YOUR OBJECTIVE:
Retype word for word the line containing "This screenshot has height=704, width=1280." and each line that follows it in the records below, through the last one, with no pictures.

DATA RECORDS:
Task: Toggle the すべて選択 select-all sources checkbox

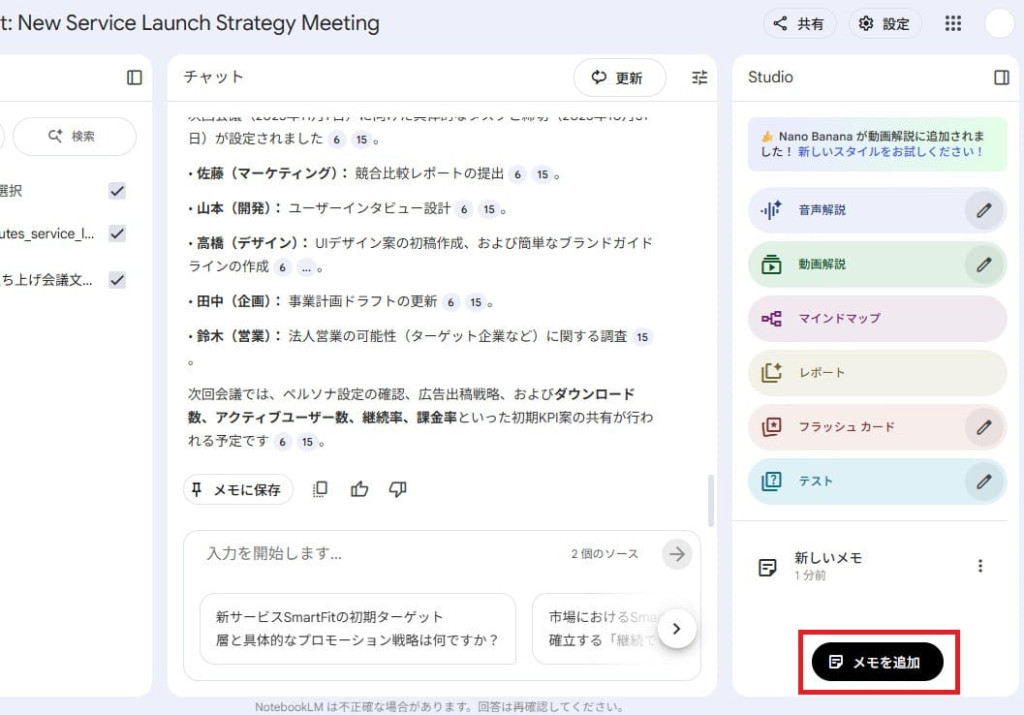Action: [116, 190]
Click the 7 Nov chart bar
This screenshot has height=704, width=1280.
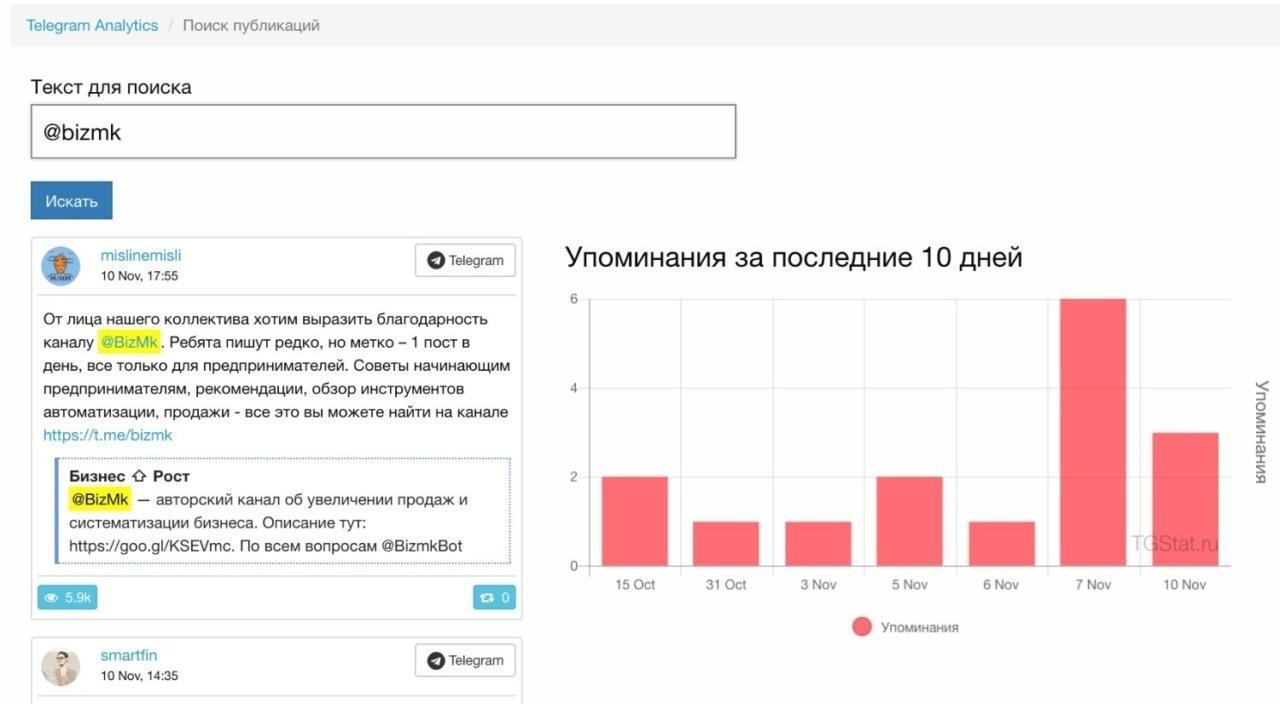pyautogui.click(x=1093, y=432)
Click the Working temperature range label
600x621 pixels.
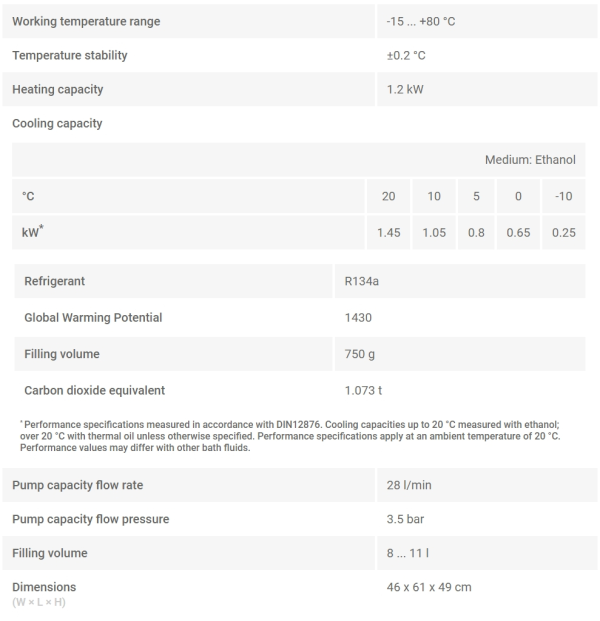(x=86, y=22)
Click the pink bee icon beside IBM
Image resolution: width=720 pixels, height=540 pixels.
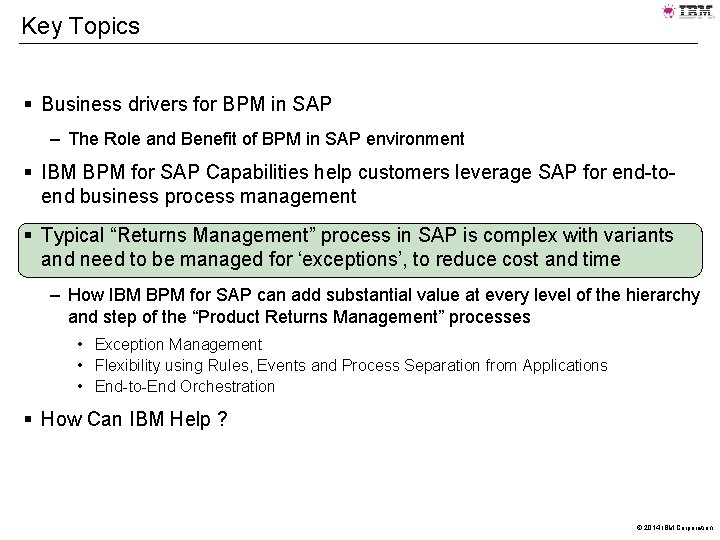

ANSWER:
This screenshot has height=704, width=1280.
pyautogui.click(x=1093, y=432)
Click the Working temperature range label
600x621 pixels.
(x=86, y=22)
Click the pink bee icon beside IBM
Image resolution: width=720 pixels, height=540 pixels.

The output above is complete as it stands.